| ▲ | HarHarVeryFunny 6 hours ago | |
MoE is from Google (Noam Shazeer) MTP is from Meta Another DeepSeek advance that the west are copying is DeepSeek Sparse Attention (DSA) | ||
| ▲ | xgk 17 minutes ago | parent [-] | |
Mixture-of-Expert (MoE) was introduced in the 1990s [1, 2], see also [3, 4]. The idea was that MoE scales up model capacity and only introduces small computation overhead. MoEs did not become viable for high-performance applications until sparse routing was integrated with modern deep networks, made possible by large-scale distributed computation.
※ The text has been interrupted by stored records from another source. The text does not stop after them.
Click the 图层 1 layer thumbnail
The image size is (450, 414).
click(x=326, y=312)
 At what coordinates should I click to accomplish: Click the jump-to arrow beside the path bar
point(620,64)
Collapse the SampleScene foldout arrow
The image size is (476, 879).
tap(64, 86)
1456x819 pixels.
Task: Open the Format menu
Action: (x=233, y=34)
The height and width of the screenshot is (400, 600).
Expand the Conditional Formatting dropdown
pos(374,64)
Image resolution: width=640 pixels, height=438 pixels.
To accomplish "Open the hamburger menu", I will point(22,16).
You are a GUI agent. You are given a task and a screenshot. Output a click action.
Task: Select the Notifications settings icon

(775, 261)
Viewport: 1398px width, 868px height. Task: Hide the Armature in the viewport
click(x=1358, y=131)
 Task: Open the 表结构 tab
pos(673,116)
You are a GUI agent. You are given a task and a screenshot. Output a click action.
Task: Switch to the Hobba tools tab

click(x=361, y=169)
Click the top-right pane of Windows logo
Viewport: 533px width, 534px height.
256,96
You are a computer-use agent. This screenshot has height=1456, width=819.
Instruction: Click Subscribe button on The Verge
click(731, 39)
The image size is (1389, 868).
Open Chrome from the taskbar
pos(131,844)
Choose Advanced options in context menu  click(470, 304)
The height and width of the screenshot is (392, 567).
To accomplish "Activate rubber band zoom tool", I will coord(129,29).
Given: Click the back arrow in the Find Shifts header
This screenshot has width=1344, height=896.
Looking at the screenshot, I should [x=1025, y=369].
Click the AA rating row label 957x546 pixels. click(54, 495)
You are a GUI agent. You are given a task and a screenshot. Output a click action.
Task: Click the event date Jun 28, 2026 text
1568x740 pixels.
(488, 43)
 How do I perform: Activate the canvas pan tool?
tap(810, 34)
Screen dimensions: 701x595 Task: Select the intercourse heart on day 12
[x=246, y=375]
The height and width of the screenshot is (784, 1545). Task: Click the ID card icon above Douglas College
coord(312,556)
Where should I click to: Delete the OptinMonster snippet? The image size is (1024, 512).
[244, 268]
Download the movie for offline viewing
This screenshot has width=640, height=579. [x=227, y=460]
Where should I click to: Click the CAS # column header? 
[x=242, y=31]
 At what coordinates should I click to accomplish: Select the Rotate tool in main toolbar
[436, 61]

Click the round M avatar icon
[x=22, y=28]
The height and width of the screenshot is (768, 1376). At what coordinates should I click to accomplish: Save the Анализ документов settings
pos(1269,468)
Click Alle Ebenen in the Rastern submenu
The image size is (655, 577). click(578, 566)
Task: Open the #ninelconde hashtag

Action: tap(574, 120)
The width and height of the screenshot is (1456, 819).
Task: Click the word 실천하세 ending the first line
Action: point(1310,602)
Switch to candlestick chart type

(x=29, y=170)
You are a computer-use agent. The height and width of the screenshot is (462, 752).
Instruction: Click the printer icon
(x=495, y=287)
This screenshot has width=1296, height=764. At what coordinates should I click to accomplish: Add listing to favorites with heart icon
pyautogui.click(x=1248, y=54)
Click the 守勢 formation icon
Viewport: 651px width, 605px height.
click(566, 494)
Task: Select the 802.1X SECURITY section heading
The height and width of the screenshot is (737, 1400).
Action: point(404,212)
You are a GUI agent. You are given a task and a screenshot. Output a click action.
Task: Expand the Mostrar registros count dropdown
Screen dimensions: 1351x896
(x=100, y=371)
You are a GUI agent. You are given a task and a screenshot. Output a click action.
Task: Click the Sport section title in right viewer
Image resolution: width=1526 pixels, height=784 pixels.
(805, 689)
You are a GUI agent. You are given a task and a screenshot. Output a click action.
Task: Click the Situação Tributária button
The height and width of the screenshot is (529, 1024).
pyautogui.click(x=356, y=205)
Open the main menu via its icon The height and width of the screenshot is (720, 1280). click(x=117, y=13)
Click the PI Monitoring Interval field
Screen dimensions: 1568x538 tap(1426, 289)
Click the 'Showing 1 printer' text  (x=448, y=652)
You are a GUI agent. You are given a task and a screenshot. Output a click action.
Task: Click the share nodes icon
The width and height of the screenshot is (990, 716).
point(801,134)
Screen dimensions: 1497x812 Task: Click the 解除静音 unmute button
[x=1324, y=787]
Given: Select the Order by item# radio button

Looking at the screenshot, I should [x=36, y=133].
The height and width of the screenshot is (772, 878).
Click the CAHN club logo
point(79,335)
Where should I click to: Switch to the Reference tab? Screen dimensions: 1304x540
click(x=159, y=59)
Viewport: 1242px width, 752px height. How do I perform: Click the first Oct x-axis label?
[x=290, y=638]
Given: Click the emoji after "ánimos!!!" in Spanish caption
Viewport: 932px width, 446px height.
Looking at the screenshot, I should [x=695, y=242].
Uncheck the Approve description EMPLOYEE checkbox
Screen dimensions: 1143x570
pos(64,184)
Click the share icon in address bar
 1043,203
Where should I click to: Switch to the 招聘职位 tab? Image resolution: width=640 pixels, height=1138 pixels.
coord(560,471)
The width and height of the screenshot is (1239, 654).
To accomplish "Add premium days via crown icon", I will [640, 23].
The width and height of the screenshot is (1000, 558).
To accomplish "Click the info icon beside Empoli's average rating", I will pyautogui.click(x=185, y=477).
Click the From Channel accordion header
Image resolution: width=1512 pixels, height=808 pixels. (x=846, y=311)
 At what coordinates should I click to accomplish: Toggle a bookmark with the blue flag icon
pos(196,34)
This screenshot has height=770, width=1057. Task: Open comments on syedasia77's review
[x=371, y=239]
The breakthrough came with the development of sparsely gated networks [5], which showed that it is possible to maintain model accuracy while activating only a small fraction of a large parameter network during both training and inference. [1] R. A. Jacobs, M. I. Jordan, S. J. Nowlan, G. E. Hinton, Adaptive mixtures of local experts. (1991) [2] M. I. Jordan, R. A. Jacobs, Hierarchical mixtures of experts and the EM algorithm. (1993) [3] L. Xu, M. Jordan, G. E. Hinton, An alternative model for mixtures of experts. (1994) [4] S. Waterhouse, D. MacKay, A. Robinson, Bayesian methods for mixtures of experts. (1995) [5] N. Shazeer, A. Mirhoseini, K. Maziarz, A. Davis, Q. Le, G. Hinton, J. Dean, Outrageously large neural networks: The sparsely-gated mixture-of-experts layer. (2017) | ||